The Office of Inspector General official would not confirm the accuracy of Scott’s report, but did not deny it, either.

A spokesman for the Department of Veterans Affairs had no comment.

Even before the recent reports, “Detroit has a reputation in the veterans community for losing documents,” Scott said.

“It appears that when people get behind and overworked and you get untrained employees, they will just take documents and stuff them in a desk drawer.”

Tim Clinton, first vice president of the Macomb chapter of Vietnam Veterans of America and a volunteer at the Macomb County Vietnam Veterans Support Center, was concerned but not completely surprised by Scott’s report.

Clinton and many others who volunteer at the center have VA disability claims and “all of us, I am sure, would report that it takes a long time to get a claim through,” Clinton said. “I’m talking months and years, not days and weeks.”

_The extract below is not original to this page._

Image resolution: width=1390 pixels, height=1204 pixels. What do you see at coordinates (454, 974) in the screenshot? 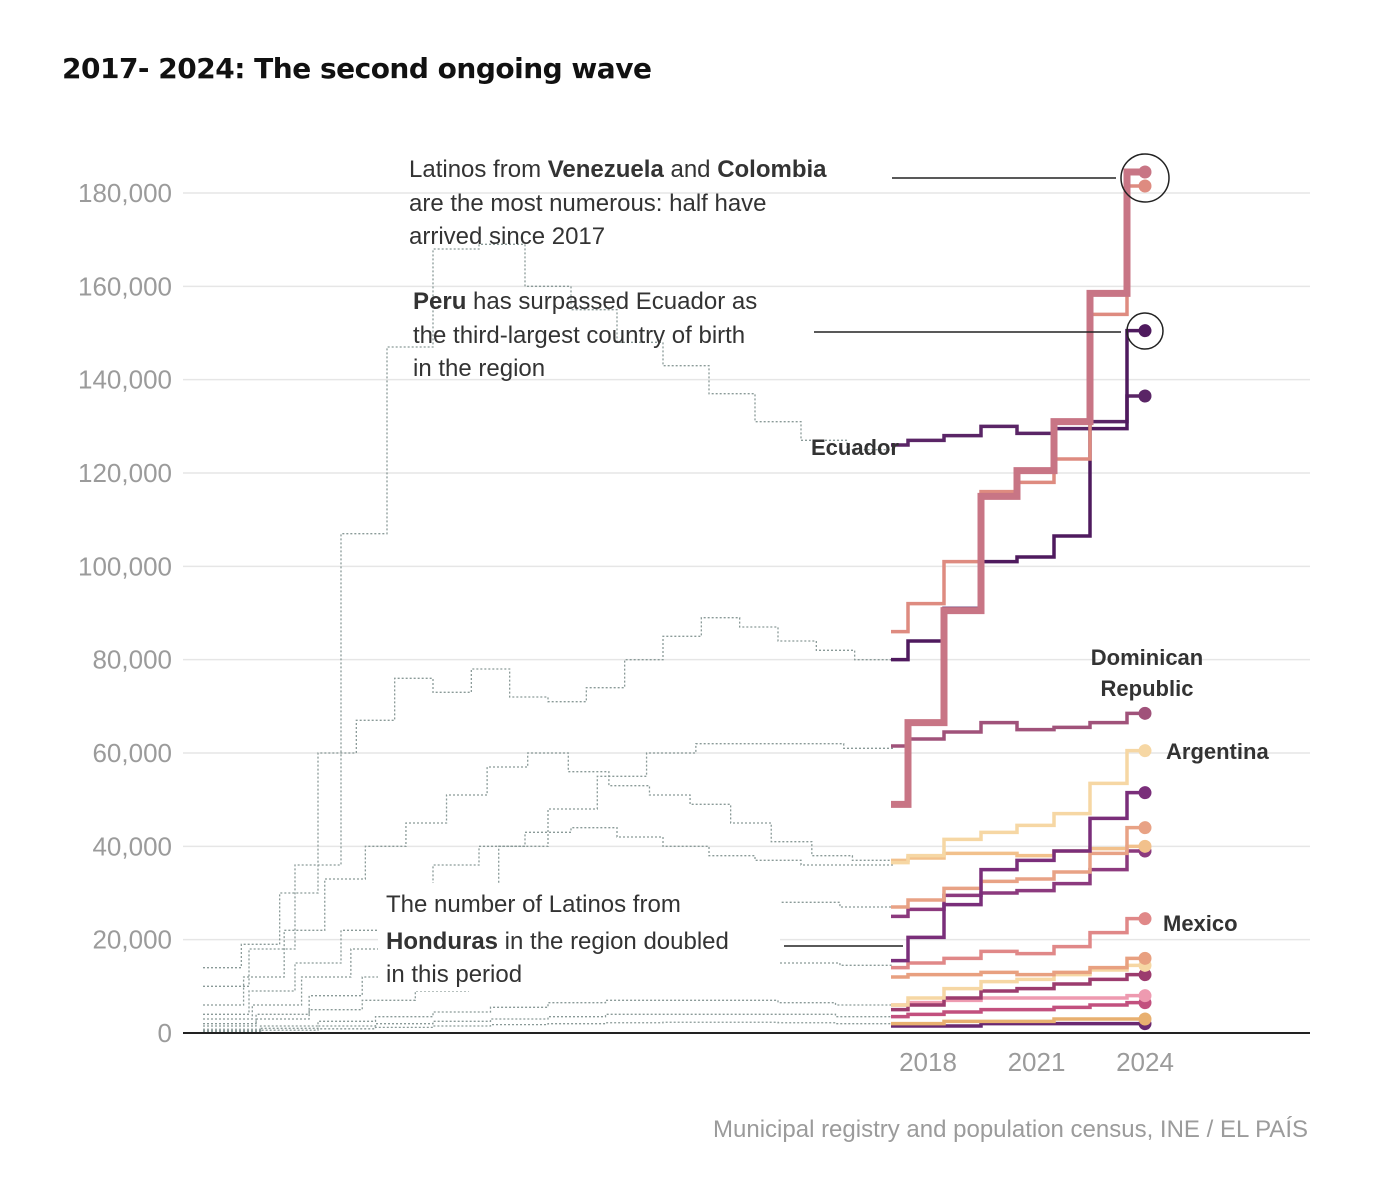
I see `annotation-honduras-line3: in this period` at bounding box center [454, 974].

Clinton said he is also aware of at least one case in which claim documents were lost after the Detroit office sent claims to a regional office in another state as a result of a backlog.

Of 11,846 of the most common type of claims in the Detroit office, 35.4 percent had been pending for at least six months, according to a recent report posted on the Department of Veterans Affairs Web site.

That was the highest percentage of six-month-old claims of any office in the department’s eastern area and the second-highest percentage of six-month-old claims at any regional office in the country, the report showed.

Scott reported that four employees of the New York regional office, including the director, were placed on administrative leave this month after the audit found they were fudging figures to make it appear the office dealt with claims more quickly than it actually did.